_About this exercise_
From the listing below, copy only the lines running from the line that contains "Next: (71, 423)" to the line that contains "164 Comments (203, 144)", both included.
——————————
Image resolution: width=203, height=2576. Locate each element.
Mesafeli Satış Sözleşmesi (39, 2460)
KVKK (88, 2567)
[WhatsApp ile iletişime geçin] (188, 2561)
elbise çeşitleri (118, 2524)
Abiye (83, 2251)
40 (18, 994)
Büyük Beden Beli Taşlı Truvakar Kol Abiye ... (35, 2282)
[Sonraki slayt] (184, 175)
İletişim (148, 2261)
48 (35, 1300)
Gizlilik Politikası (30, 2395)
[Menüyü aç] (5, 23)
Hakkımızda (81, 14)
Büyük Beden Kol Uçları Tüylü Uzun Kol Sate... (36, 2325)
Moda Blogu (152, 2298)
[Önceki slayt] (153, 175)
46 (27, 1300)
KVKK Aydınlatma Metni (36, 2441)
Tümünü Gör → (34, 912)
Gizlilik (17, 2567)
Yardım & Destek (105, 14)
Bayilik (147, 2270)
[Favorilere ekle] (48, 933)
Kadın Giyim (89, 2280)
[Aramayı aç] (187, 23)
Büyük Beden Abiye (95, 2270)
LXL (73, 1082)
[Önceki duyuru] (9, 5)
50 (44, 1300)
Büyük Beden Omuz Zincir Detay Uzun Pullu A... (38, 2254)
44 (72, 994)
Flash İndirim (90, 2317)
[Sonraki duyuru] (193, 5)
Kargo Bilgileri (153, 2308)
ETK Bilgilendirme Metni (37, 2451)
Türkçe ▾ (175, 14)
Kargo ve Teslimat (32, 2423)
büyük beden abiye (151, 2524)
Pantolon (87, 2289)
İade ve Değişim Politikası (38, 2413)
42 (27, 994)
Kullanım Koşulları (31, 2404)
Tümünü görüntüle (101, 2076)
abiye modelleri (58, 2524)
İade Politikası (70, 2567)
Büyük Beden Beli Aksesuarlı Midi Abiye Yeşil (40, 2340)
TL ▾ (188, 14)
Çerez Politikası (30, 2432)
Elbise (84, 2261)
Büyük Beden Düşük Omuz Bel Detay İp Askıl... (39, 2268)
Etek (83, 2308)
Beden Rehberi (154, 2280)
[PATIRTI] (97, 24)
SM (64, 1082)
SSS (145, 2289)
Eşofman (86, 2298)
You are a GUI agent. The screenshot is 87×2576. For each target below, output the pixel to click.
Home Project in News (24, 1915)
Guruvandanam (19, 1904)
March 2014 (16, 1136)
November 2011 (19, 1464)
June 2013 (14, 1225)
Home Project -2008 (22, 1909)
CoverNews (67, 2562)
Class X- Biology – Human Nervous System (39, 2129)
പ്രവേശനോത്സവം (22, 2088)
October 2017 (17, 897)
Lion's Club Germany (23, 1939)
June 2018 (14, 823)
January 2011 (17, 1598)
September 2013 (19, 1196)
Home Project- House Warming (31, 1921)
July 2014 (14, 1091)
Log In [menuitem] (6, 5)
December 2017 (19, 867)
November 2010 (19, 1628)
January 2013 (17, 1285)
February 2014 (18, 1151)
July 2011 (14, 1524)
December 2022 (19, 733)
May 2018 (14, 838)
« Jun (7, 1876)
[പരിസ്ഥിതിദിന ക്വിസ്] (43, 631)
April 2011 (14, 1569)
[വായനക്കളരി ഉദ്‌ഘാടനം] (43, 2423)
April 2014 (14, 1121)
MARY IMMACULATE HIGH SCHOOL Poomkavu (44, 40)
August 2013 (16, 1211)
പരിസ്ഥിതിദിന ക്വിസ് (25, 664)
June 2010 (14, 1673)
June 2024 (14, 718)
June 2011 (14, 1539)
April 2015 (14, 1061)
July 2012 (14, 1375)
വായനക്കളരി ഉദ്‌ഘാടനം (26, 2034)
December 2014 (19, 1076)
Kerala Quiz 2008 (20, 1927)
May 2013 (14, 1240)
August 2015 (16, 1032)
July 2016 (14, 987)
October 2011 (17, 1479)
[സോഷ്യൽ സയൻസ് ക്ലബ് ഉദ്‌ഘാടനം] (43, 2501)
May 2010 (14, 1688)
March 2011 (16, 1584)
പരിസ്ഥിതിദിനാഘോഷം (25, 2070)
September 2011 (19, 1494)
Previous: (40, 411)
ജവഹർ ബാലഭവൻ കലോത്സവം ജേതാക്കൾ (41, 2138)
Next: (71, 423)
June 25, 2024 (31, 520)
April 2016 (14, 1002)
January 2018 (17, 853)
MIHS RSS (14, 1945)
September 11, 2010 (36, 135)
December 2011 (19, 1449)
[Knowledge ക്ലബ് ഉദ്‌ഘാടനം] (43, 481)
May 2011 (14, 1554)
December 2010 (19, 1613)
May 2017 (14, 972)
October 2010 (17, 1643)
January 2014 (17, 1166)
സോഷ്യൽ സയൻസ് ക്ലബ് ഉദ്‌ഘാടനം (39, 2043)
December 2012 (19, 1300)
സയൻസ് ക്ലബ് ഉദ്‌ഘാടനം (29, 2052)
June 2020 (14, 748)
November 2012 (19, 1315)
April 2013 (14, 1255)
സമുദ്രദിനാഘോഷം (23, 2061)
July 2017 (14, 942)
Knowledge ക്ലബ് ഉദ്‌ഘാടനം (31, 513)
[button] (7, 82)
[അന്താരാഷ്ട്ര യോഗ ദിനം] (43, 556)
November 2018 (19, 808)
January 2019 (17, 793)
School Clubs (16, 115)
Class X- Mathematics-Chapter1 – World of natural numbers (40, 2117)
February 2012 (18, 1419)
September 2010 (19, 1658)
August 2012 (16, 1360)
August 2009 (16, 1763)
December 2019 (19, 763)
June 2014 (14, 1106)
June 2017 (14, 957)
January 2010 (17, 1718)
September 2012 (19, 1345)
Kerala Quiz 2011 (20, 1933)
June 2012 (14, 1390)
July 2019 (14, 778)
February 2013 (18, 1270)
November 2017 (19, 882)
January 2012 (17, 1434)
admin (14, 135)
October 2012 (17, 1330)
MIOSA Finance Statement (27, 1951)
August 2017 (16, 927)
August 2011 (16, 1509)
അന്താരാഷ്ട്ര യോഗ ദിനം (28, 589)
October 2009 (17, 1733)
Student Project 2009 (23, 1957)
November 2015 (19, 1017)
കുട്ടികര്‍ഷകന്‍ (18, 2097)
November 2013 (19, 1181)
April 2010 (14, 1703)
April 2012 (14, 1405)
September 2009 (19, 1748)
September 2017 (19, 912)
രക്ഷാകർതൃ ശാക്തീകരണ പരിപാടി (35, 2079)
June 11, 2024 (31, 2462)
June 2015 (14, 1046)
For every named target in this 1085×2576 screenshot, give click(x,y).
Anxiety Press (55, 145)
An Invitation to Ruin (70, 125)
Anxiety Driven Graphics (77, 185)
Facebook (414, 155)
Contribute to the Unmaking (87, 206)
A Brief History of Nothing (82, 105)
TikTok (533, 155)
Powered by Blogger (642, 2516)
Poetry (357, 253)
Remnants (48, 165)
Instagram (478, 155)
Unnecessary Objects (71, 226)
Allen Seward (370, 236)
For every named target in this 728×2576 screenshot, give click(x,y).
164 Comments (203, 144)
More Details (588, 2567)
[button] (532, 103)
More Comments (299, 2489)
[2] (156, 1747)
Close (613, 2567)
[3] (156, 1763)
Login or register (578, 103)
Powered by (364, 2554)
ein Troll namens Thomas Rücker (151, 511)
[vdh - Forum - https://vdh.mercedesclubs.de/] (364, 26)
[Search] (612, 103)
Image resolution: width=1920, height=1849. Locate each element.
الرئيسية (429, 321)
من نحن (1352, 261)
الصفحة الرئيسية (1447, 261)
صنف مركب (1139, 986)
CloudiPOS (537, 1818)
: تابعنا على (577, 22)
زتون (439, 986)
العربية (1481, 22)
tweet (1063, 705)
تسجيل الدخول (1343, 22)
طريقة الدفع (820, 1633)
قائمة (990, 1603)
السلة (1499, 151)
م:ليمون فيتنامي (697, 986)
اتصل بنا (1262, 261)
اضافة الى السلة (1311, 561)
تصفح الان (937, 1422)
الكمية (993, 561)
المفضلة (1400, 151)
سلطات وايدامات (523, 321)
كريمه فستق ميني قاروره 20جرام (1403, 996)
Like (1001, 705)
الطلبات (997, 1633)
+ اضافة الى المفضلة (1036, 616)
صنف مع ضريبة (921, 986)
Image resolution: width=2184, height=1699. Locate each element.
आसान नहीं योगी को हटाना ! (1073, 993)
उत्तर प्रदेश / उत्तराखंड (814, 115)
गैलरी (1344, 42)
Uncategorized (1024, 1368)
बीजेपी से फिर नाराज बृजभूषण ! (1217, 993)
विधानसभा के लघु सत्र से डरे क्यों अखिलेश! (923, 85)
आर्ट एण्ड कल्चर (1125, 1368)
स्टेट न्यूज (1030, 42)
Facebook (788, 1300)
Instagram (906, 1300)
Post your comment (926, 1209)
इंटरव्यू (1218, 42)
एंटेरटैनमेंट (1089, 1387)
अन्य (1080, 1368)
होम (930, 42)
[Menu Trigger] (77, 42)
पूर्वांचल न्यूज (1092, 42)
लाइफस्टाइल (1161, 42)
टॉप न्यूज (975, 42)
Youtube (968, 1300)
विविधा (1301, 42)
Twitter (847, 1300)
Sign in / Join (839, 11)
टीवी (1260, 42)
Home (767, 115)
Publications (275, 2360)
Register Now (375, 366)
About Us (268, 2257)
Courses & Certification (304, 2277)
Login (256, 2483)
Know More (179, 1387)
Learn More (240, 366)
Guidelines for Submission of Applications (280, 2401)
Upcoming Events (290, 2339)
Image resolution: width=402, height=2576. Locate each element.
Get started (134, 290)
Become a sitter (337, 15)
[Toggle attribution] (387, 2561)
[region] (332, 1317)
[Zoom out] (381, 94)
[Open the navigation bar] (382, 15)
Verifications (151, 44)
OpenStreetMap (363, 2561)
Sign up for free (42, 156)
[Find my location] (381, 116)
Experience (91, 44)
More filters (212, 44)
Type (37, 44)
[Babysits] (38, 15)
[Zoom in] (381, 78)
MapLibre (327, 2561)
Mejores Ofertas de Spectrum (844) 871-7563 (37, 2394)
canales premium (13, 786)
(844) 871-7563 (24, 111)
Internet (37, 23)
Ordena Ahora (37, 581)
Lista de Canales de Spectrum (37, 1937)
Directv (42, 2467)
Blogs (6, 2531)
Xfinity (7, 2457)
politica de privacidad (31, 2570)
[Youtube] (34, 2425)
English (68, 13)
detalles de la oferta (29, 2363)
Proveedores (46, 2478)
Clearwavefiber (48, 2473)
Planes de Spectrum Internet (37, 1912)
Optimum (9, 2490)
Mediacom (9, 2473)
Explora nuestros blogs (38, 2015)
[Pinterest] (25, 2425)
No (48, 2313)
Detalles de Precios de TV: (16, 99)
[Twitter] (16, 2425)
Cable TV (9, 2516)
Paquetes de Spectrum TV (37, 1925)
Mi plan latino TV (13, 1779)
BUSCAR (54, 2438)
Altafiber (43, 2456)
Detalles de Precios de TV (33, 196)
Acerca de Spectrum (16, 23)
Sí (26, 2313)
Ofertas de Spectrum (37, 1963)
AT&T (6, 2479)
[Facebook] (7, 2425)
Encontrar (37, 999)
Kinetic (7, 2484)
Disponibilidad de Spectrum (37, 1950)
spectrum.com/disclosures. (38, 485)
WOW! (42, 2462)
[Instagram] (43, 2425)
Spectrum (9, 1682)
——————————
_Reply_
Next: (71, 423)
June 25, 2024 (31, 520)
April 2016 (14, 1002)
January 2018 (17, 853)
MIHS RSS (14, 1945)
September 11, 2010 (36, 135)
December 2011 (19, 1449)
[Knowledge ക്ലബ് ഉദ്‌ഘാടനം] (43, 481)
May 2011 (14, 1554)
December 2010 (19, 1613)
May 2017 (14, 972)
October 2010 (17, 1643)
January 2014 (17, 1166)
സോഷ്യൽ സയൻസ് ക്ലബ് ഉദ്‌ഘാടനം (39, 2043)
December 2012 (19, 1300)
സയൻസ് ക്ലബ് ഉദ്‌ഘാടനം (29, 2052)
June 2020 (14, 748)
November 2012 (19, 1315)
April 2013 (14, 1255)
സമുദ്രദിനാഘോഷം (23, 2061)
July 2017 (14, 942)
Knowledge ക്ലബ് ഉദ്‌ഘാടനം (31, 513)
[button] (7, 82)
[അന്താരാഷ്ട്ര യോഗ ദിനം] (43, 556)
November 2018 (19, 808)
January 2019 (17, 793)
School Clubs (16, 115)
Class X- Mathematics-Chapter1 – World of natural numbers (40, 2117)
February 2012 (18, 1419)
September 2010 (19, 1658)
August 2012 (16, 1360)
August 2009 (16, 1763)
December 2019 (19, 763)
June 2014 (14, 1106)
June 2017 (14, 957)
January 2010 (17, 1718)
September 2012 (19, 1345)
Kerala Quiz 2011 (20, 1933)
June 2012 (14, 1390)
July 2019 (14, 778)
February 2013 (18, 1270)
November 2017 (19, 882)
January 2012 (17, 1434)
admin (14, 135)
October 2012 (17, 1330)
MIOSA Finance Statement (27, 1951)
August 2017 (16, 927)
August 2011 (16, 1509)
അന്താരാഷ്ട്ര യോഗ ദിനം (28, 589)
October 2009 (17, 1733)
Student Project 2009 (23, 1957)
November 2015 (19, 1017)
കുട്ടികര്‍ഷകന്‍ (18, 2097)
November 2013 (19, 1181)
April 2010 (14, 1703)
April 2012 (14, 1405)
September 2009 (19, 1748)
September 2017 (19, 912)
രക്ഷാകർതൃ ശാക്തീകരണ പരിപാടി (35, 2079)
June 11, 2024 (31, 2462)
June 2015 (14, 1046)
For every named target in this 1085×2576 screenshot, give click(x,y).
Anxiety Press (55, 145)
An Invitation to Ruin (70, 125)
Anxiety Driven Graphics (77, 185)
Facebook (414, 155)
Contribute to the Unmaking (87, 206)
A Brief History of Nothing (82, 105)
TikTok (533, 155)
Powered by Blogger (642, 2516)
Poetry (357, 253)
Remnants (48, 165)
Instagram (478, 155)
Unnecessary Objects (71, 226)
Allen Seward (370, 236)
For every named target in this 728×2576 screenshot, give click(x,y).
164 Comments (203, 144)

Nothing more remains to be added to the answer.